Many blogs are outlets for navel-gazing. I’ve never been all that interested in exploring myself or my feelings; I much prefer looking outward and jotting observations. That eventually translated into some travel writing assignments, and lately I’ve been building up that part of the portfolio. This month, I have a piece in the November issue of National Geographic Traveler and my fourth piece for the Los Angeles Times travel section appears this weekend. Last month, I had a highly trafficked piece in Guernica, an idea that just landed in my lap while on vacation in San Francisco. Recently, editors have been saying nice things about my writing, which as any writer will tell you, never gets old. So things are good.

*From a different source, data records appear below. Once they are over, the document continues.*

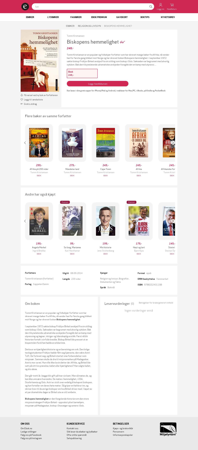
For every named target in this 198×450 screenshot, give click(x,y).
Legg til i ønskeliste (32, 99)
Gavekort (122, 17)
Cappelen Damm (41, 283)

To celebrate our 10-year wedding anniversary, Mike and I went to Daniel. To celebrate my 10-year blogging anniversary tomorrow, I’ll be cleaning a chicken coop and vacuuming our living room even though blogging can be as much as fun as marriage and any excuse to have cake and champagne is a good excuse. Over the course of this blog, I changed jobs a number of times, but I’m still married to the same guy, we have a healthy, happy sixth grader, we dragged her to nine countries and several states, and to paraphrase Dani Shapiro, I’m still writing—and getting paid for it! We’re all still here, still chugging along, still doing our thing minus one loud, miserable editor, and come to think of it, that’s worth cake and champagne after all.